Starting from the line in which "The width and" appears, set down each line exactly through the end of the listing, and nothing else. Leave out pictures.

◆ ◆ ◆ ◆

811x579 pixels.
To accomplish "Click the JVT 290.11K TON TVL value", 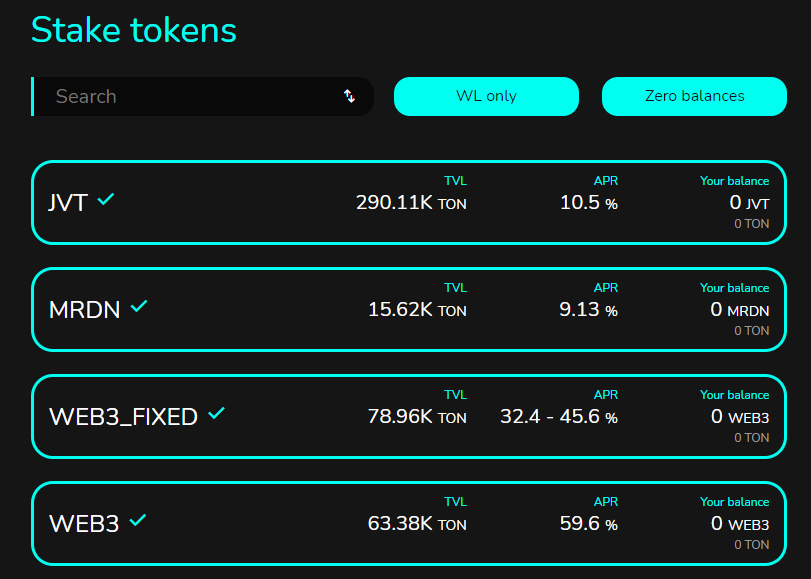I will 411,203.
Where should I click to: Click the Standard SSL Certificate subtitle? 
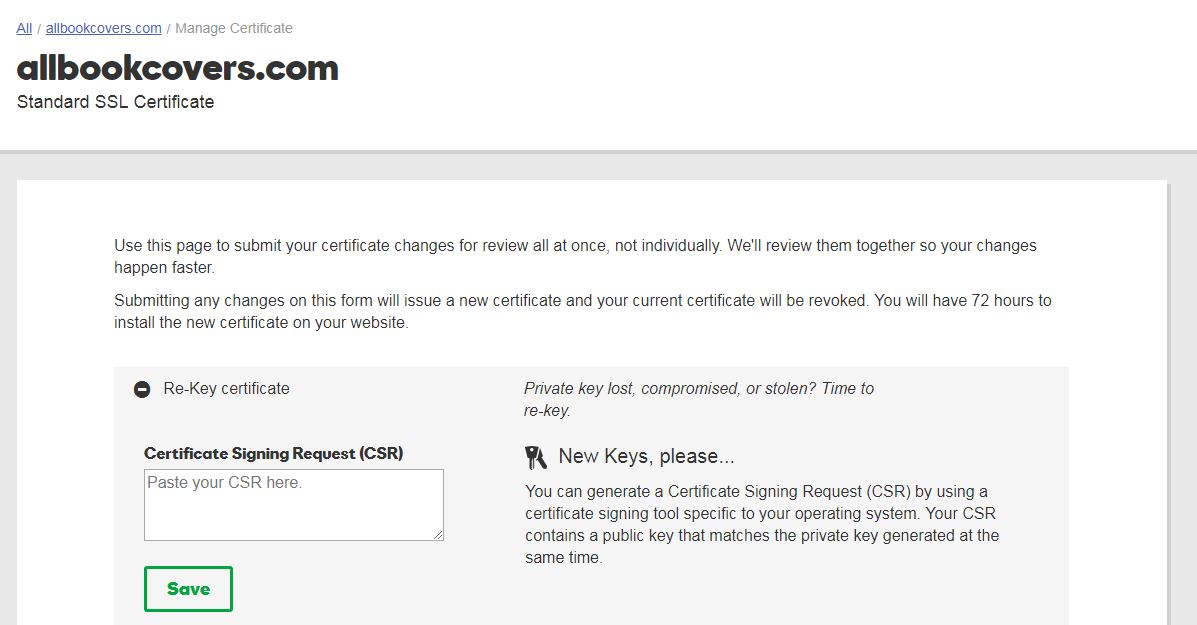click(x=115, y=102)
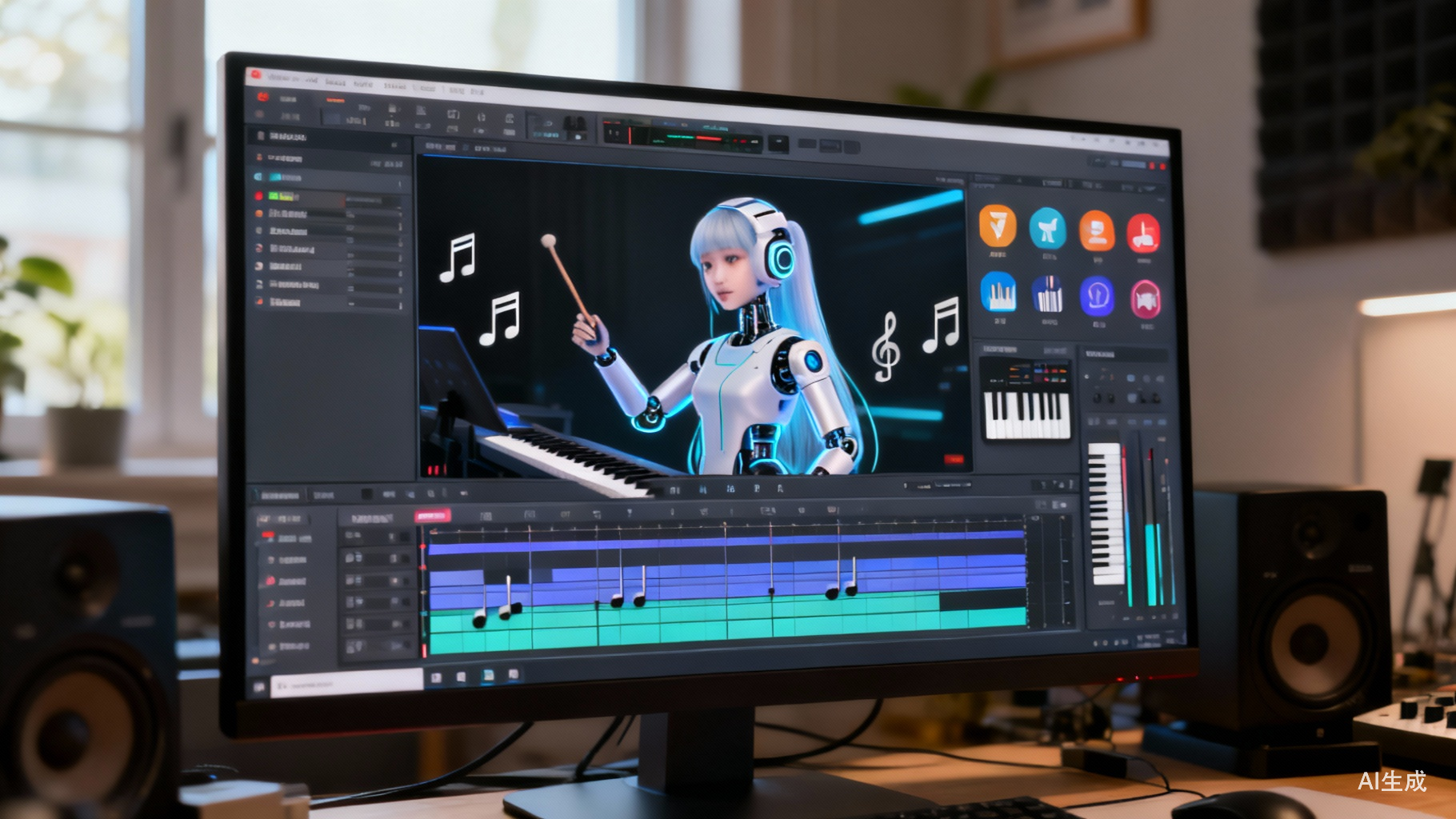The image size is (1456, 819).
Task: Select the pink highlighted tab above the timeline
Action: pos(432,517)
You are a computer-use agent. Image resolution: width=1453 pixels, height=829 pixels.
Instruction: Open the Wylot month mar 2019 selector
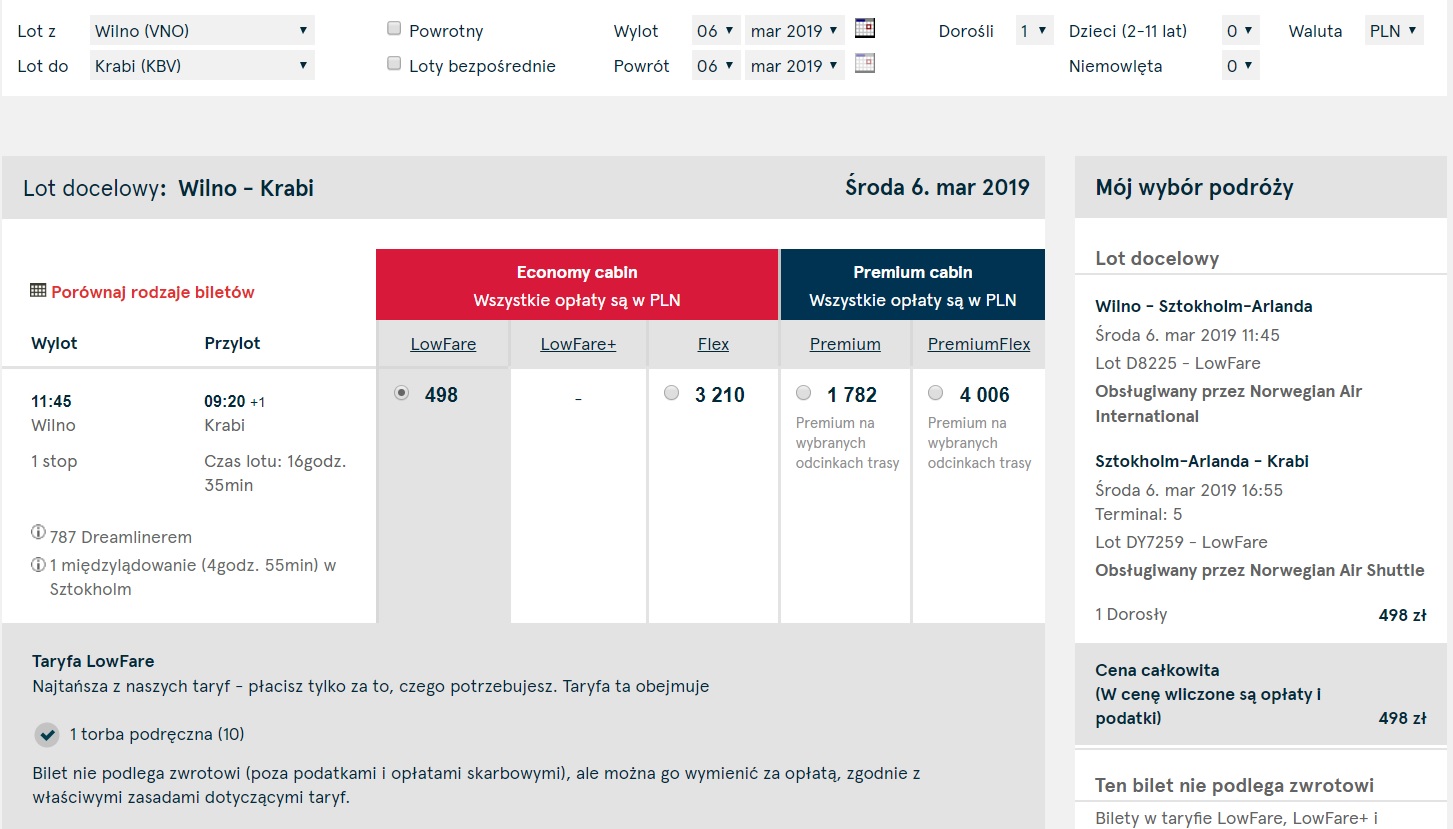click(x=795, y=30)
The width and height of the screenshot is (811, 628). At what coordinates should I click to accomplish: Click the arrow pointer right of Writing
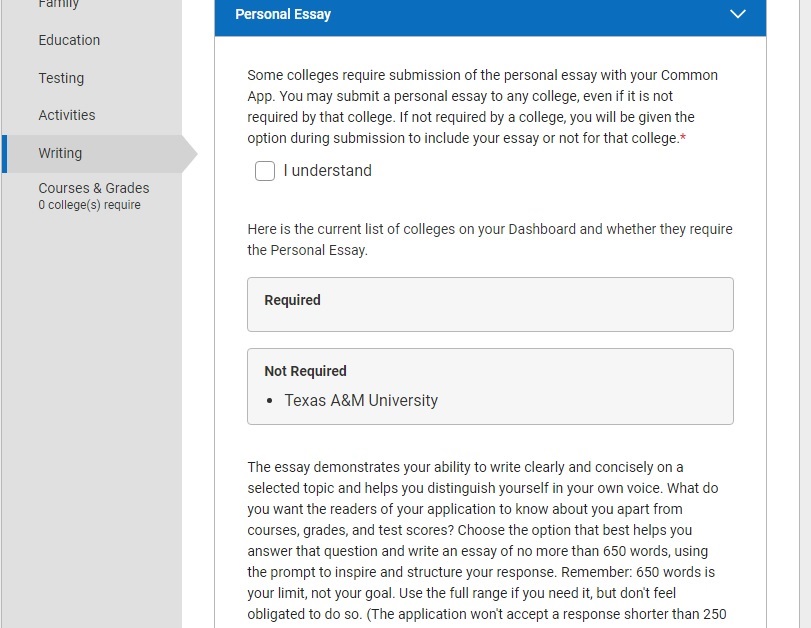(190, 154)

◆ ◆ ◆ ◆

→ Exercise result:
The width and height of the screenshot is (811, 628). At what coordinates should I click to accomplish: Click the arrow pointer right of Writing
(190, 154)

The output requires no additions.